Debtor William Paul, Jr. appeals from the Order of the Bankruptcy Court1
granting summary judgment in favor of the Chapter 7 Trustee on his objection to
the Debtor’s claimed homestead exemption. For the reasons that follow, we
AFFIRM.
Factual Background
The undisputed facts are as follows: Debtor William Paul, Jr. filed a
voluntary Chapter 7 Petition on May 11, 2012. He listed his address on the
Petition as 126 Billings Avenue in Lead, South Dakota. The Debtor’s Statement
of Financial Affairs stated that he had not resided anywhere other than the Billings
Avenue address for three years prepetition. Among his assets, the Debtor listed
unencumbered real property located at 117 Spark Street in Lead, South Dakota,
with a value of $34,290. Debtor claimed the Spark Street property fully exempt as
his homestead pursuant to § 43-45-3(2) of the South Dakota Codified Laws.
Following the § 341 meeting of creditors, the Chapter 7 Trustee objected to
the homestead exemption. He stated that the Debtor testified at the § 341 meeting
that he has owned the Spark Street property since 1997 or 1998; that he did not live
in the property on the date of filing; that he has not lived in the property for 14 or
15 years; and that he had no intent to live in the property. Further, the Debtor
testified that the subject property was rented out, generating $550 per month of
gross rental income, which, we note, was consistent with what was reported on
Schedule I. The Debtor also testified he owns no other interests in real property.
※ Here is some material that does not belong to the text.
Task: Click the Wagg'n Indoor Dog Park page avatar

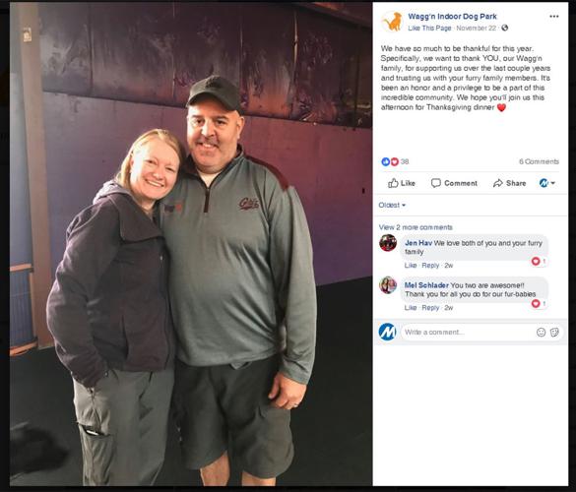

The Trustee asserted that entitlement to exemptions is determined on the date of
filing and that, under South Dakota law, real property not actually occupied by the
debtor on the date of filing can be claimed as an exempt homestead only if the
debtor has, on the date of filing, an intention to occupy the property. Because the
1
The Honorable Charles L. Nail, Jr., United States Bankruptcy Judge for
the District of South Dakota.
Debtor testified that he had no intent to occupy the property, the Trustee asserted
that he was not entitled to the homestead exemption claimed in it.
The Debtor responded. He did not dispute any of the Trustee’s factual
allegations, including that he was no longer living there, but contested the
Trustee’s statement of South Dakota homestead law, and disputed the
characterization that he had “abandoned” the property as his homestead.
The Trustee then filed a motion for judgment on the pleadings, pointing out
that the Debtor did not dispute the facts and that, based on those facts, the Debtor
was not entitled to the homestead exemption. The Debtor responded. Again, the
Debtor did not dispute the facts, but asserted that the Trustee was wrong on the
law. In his response to the motion, the Debtor further stated that he was living with
his new wife and child in the house his wife owned before the marriage –
presumably, the Billings Avenue property. He also said that “nothing prohibits
Debtor from moving out of his wife’s house today and into his real estate, the only
real estate Debtor owns, should that be required.”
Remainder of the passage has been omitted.